Gender Wage Gap

The Economist magazine features an article about how much less women make.  In the EU, men make still 17.4% more than women and this is after 50 years of strenuous social-democratic effort to equalize outcomes. There is always a lot of gnashing of teeth on this subject.  The gap persists all around the world – America’s gap is above the EU average and about the same as Germany or UK – and everybody infers discrimination.   I don’t know if that explains the difference.   

Firms will move their operations to other cities, across state lines and even to foreign countries to save some money on labor costs.  The cost of labor is usually the highest cost of doing business.  Imagine if you can get the same amount of work for 10, 20 or even 30% less. 

We have to assume that firms that have more women must be more profitable if women are indeed paid less for the same work.

In Estonia, they pay women more than 30% less.  If firms in Estonia can get the same work done for 30% less, I wonder why they don’t hire only women and I wonder why companies from all over Europe don’t move to Estonia and hire these wonderfully economical Estonian women so that they too can profit from the low labor costs. 

Could it really be that business owners all over the world are just too dumb to take advantage of this wage differential?  Or maybe they are just not interested in making money or they are not greedy enough to pick up a 17.4% profit opportunity that is dropped in front of them.  

Maybe the astonishing statistics are misleading. 

Choice makes a difference.  I read that men suffer 92% of the workplace fatalities.  That is a frightening statistic, but it has little to do with discrimination and a lot to do with choice of jobs & lifestyles.  Choice explains more things than we like to admit.  (The most dangerous occupation, BTW, is good old forestry.  Look on page 15 of that report linked just above.)  Doing different things produces different outcomes.  This simple self-evident truth seems to offend some people these days.  Maybe it is too simple.  They prefer complexity.  It provides more places to hide, more excuses for screwing up, more opportunities to blame others.

Iraq, forestry and I ride my bike to work in Washington traffic.  Maybe I should rethink my choices … naaah. Besides, office work is the safest of all occupations and that is what I do most.  It evens out in the long run and in the long run we are all dead anyway. 
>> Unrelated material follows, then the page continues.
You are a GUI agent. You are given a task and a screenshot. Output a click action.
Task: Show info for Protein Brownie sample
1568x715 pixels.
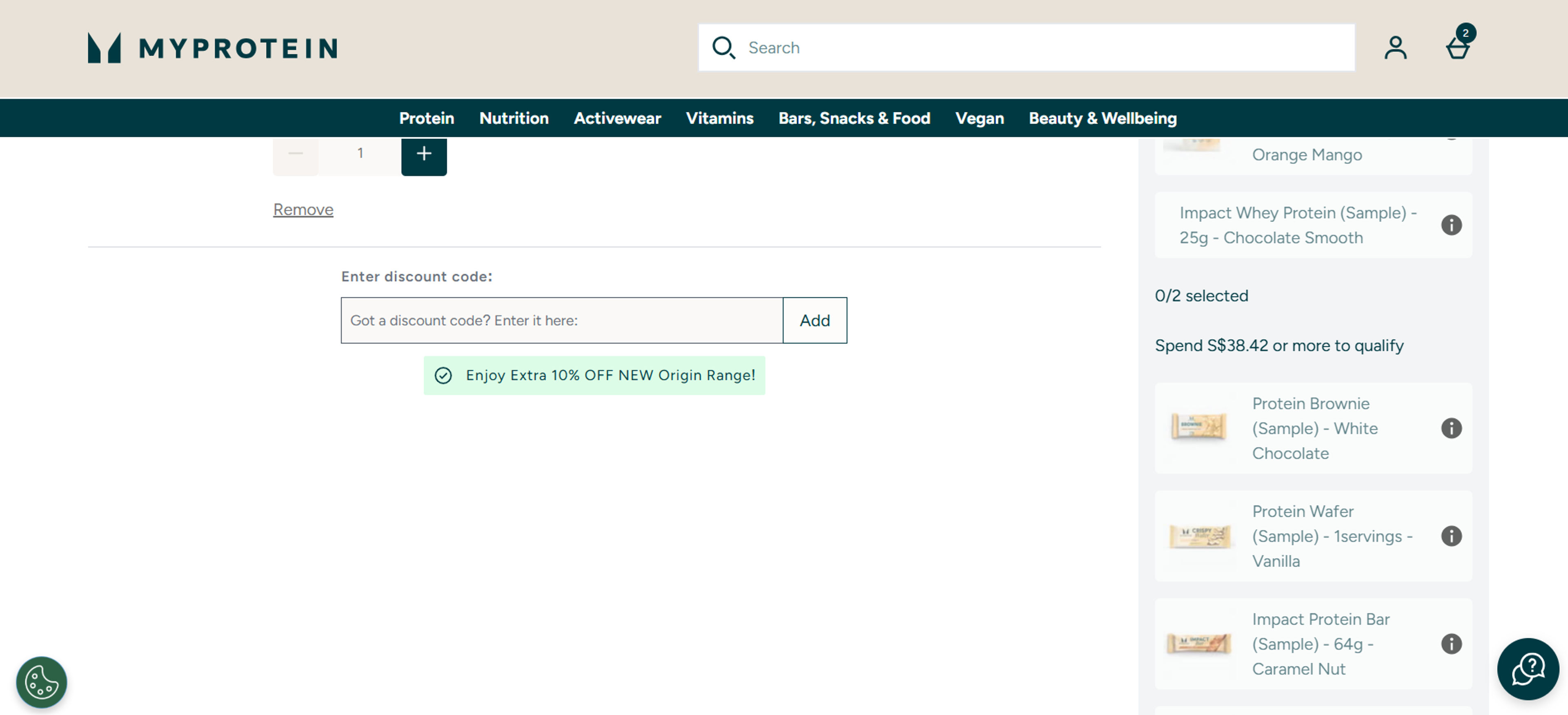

Above is a tree cutting machine at work in the woods near Portland Oregon.  I saw it when I was there for the foresty convention in October 2008.  The machines make it safer for the workers.  Few things are more dangerous than cutting in thick timber with a chain saw.  The branches of the trees are laced together a long way up.  The big danger comes from snagged branches falling down and landing on the poor guys down below.  Even small branches fall hard when they fall 100 feet. They call them “widow makers.”